Honda has confirmed that it will return to Formula 1 as a power unit manufacturer in 2026 with Aston Martin. The Japanese company’s previous management decided not to renew its Red Bull deal that expired at the end of 2021. Honda, which did not pull out for financial reasons, cited a shift of focus to developing alternative energy forms to become carbon neutral by 2050. The 2026 engine regulations will do away with the current focus on the innovative MGU-H system and instead emphasise energy harvested under braking by the MGU-K, which has attracted several manufacturers to F1, including Audi and Sauber, who have joined forces with Alfa Romeo.
Honda believes that the new engine formula, with a larger percentage of electrification and a move towards carbon neutrality, has made F1 compatible again with its mass electric vehicle plans. CEO Toshihiro Mibe said, “we believe that the technologies and know-how gained from this new challenge can potentially be applied directly to our future mass production electric vehicles.”

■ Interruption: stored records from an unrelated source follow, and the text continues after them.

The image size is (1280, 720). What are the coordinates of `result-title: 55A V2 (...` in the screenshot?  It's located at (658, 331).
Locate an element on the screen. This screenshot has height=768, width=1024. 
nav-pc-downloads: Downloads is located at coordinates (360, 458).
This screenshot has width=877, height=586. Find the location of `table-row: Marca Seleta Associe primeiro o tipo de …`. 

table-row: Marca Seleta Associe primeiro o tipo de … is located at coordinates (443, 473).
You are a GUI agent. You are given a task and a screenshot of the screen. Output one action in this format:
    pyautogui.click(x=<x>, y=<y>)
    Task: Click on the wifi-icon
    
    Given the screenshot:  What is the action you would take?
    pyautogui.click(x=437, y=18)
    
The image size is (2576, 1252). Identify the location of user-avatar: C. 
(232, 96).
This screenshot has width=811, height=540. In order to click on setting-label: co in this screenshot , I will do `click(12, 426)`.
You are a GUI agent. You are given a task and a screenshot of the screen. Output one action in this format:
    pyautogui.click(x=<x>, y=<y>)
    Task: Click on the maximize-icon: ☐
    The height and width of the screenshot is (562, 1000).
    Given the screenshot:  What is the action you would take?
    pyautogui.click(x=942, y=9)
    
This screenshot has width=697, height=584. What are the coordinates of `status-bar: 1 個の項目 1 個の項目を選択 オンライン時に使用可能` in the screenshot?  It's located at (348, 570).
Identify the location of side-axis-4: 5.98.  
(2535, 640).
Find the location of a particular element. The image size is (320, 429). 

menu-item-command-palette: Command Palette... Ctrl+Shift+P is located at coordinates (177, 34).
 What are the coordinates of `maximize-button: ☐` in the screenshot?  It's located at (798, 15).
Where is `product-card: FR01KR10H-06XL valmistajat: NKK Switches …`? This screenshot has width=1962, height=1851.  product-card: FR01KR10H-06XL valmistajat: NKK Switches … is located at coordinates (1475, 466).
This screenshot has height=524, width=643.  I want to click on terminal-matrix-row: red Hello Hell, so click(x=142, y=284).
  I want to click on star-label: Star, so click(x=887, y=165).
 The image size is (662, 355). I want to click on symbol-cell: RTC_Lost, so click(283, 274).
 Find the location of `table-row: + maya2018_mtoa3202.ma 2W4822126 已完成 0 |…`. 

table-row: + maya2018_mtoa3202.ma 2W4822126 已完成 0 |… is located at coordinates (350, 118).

Honda recently announced its target to double its global EV and hydrogen sales by 2024 and is planning to produce more than two million EVs annually by 2030. In 2026, F1 will also use 100% renewable biofuel, which the head of Honda Racing Corporation, Koji Watanabe, described as a perfect match for Honda‘s strategy. “The 2026 regulations would obligate us to go 100% towards carbon-neutral fuel and that would require us to really think about how to integrate the new fuel with the internal combustion engine,” he explained. “We also would have to think about how to make the efficiency optimised in order to speed up, and I think that direction matches with Honda‘s direction.”
Red Bull secured Ford as its 2026 works backer, leaving Honda Racing Corporation to partner with Aston Martin for its F1 comeback. Nevertheless, Honda is still supporting Red Bull with its current power unit. The change in the engine regulations will see the MGU-H system removed, which many believe has deterred OEMs from entering F1. It is believed that the new regulations will enable F1 to attract a wider variety of engine manufacturers to the sport.